School of Computer Science and Engineering, Hebrew University

A central question in molecular biology is understanding how cells process information and react accordingly. A crucial level of response is by regulating gene transcription, the first step in producing the protein that the gene encodes. Transcriptional regulation is crucial for defining the cell’s identity and its ability to function. The main dogma is that regulatory “instructions” are part of the genetic blueprint encoded in the genome, the sequence of DNA base pairs. In recent years there is growing evidence for additional layers of epigenetic information that are passed from a cell to its daughter cells not through the DNA sequence. One of these layers is chromatin, the protein-DNA complex that forms chromosomes. The basic unit of chromatin is a nucleosome, around which about ~150 base pairs of DNA are wound. Each nucleosome can be modified by addition of multiple discrete marks, which in turn can be recognized by specific regulatory proteins that modify nucleosomes or impact transcription. As such nucleosomes serve as a substrate for recording information by some regulatory mechanisms and reading it by others, and for passing information to daughter cells following cell division.
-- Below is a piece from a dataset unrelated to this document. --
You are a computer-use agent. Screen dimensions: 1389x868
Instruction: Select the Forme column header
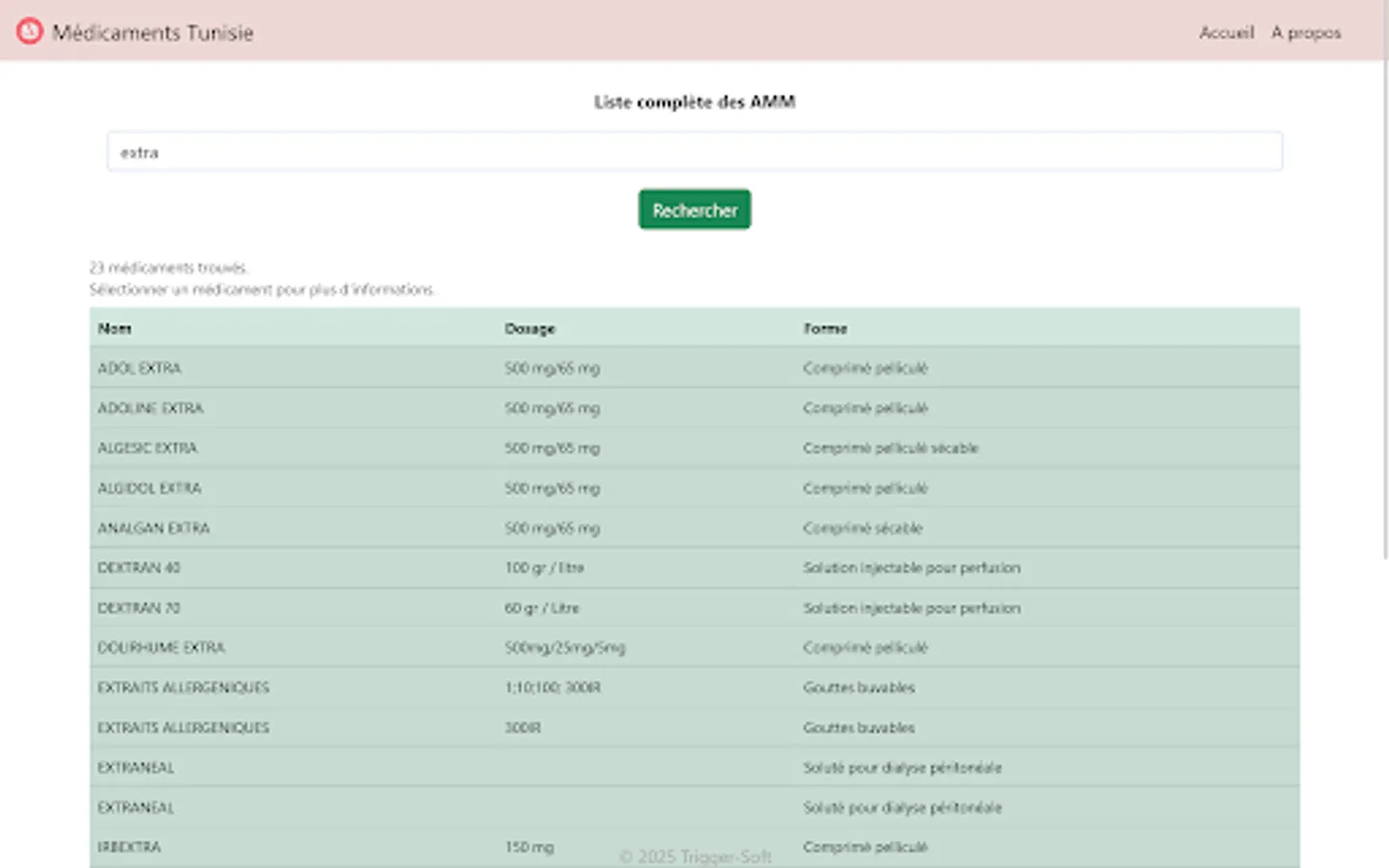pos(825,328)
These new discoveries raise basic questions of what does chromatin state encodes, how it is maintained, updated, passed to next generations, and how it interact with transcription. The research to answer these questions relies on new methodologies that collect massive amount of data about chromatin state in each location along the genome. In this talk I will provide an overview of the field and describe ongoing investigations that attempt to answer these questions.

Nir Friedman is a Professor at the Hebrew University of Jerusalem, holding a joint appointment at the School of Computer Science and Engineering and the Institute of Life Sciences. He received his doctorate from Stanford in 1997, and after a two year post-doctoral fellowship at U.C. Berkeley, joined the Hebrew University. He started his research career in Artificial Intelligence, mainly specializing in learning Graphical Probabilistic Models. In the last decade he became more involved in research in Molecular and Cellular Biology and Systems Biology. His current research interests are in understanding regulatory mechanisms involved in gene expression, and in particular how the mechanisms combine to achieve specific expression of different genes. He is a co-founder of the B.Sc. in Computational Biology program at the Hebrew University, one of the first of its kind. Together with Daphne Koller he is a co-author of “Probabilistic Graphical Models: Principles and Techniques”.
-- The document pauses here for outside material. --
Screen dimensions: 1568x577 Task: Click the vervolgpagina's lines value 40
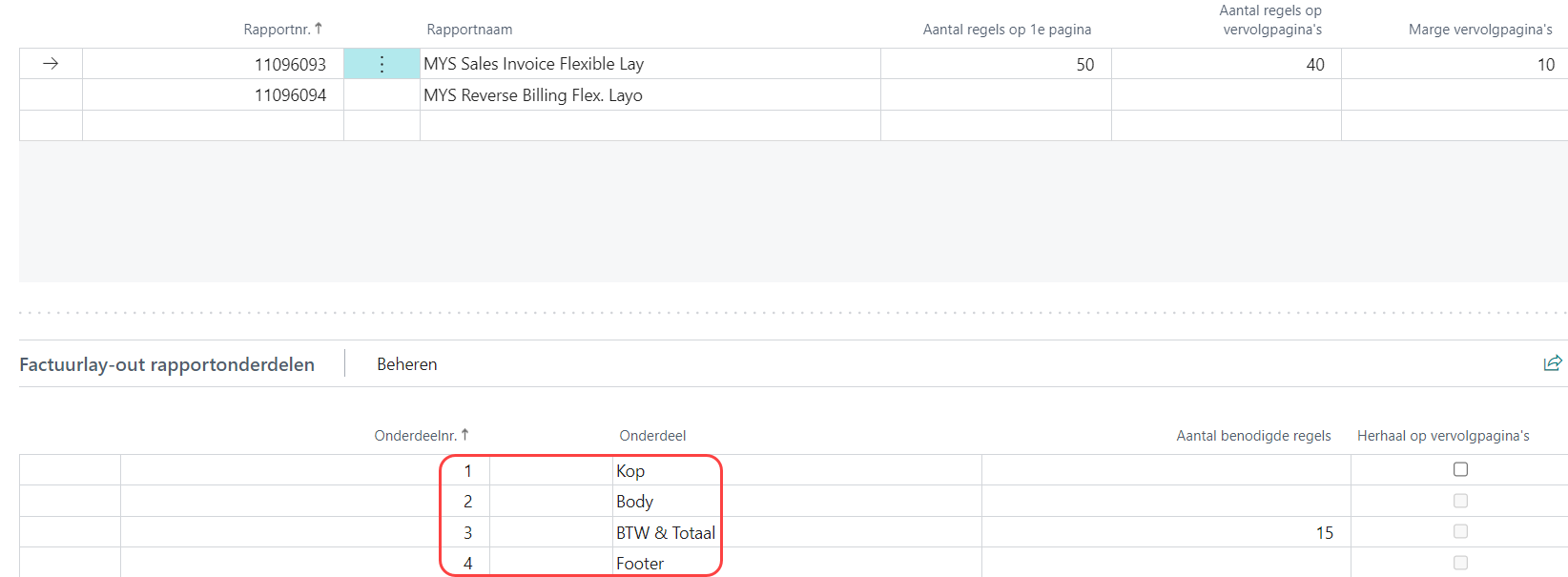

Using the Web to do Social Science

Duncan Watts

Yahoo! Research

Social science is often concerned with the emergence of collective behavior out of the interactions of large numbers of individuals, but in this regard it has long suffered from a severe measurement problem—namely that interactions between people are hard to observe, especially at scale, over time, and at the same time as observing behavior. In this talk, I will argue that the technological revolution of the Internet is beginning to lift this constraint. To illustrate, I will describe several examples of internet-based research that would have been impractical to perform until recently, and that shed light on some longstanding sociological questions. Although internet-based research still faces serious methodological and procedural obstacles, I propose that the ability to study truly “social” dynamics at individual-level resolution will have dramatic consequences for social science.
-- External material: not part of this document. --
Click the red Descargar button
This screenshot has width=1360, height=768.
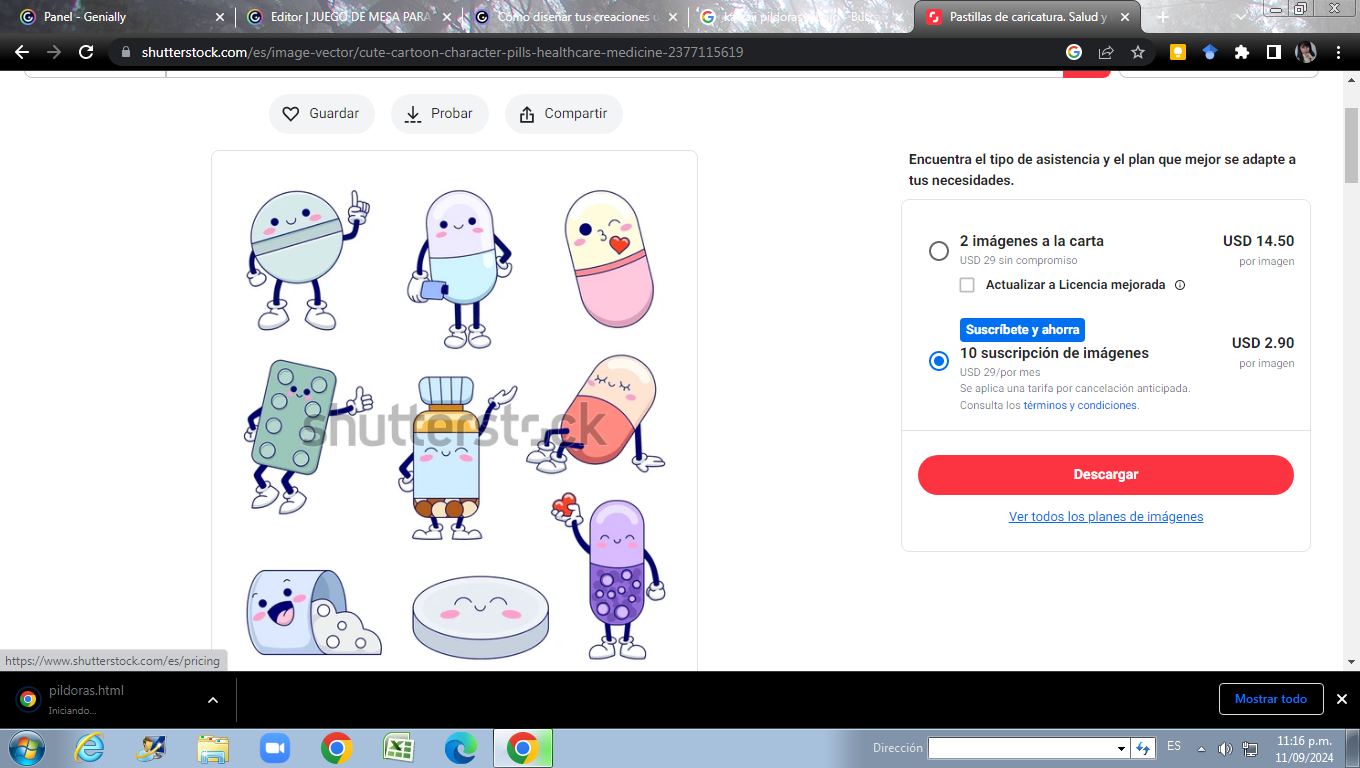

Duncan Watts is a principal research scientist at Yahoo! Research, where he directs the Human Social Dynamics group. He is also an adjunct senior research fellow at Columbia University, and an external faculty member of the Santa Fe Institute and Nuffield College, Oxford. His research on social networks and collective dynamics has appeared in a wide range of journals, from Nature, Science, and Physical Review Letters to the American Journal of Sociology. He is also the author of Six Degrees: The Science of a Connected Age (W.W. Norton, 2003) and Small Worlds: The Dynamics of Networks between Order and Randomness (Princeton University Press, 1999). He holds a B.Sc. in Physics from the University of New South Wales, and Ph.D. in Theoretical and Applied Mechanics from Cornell University.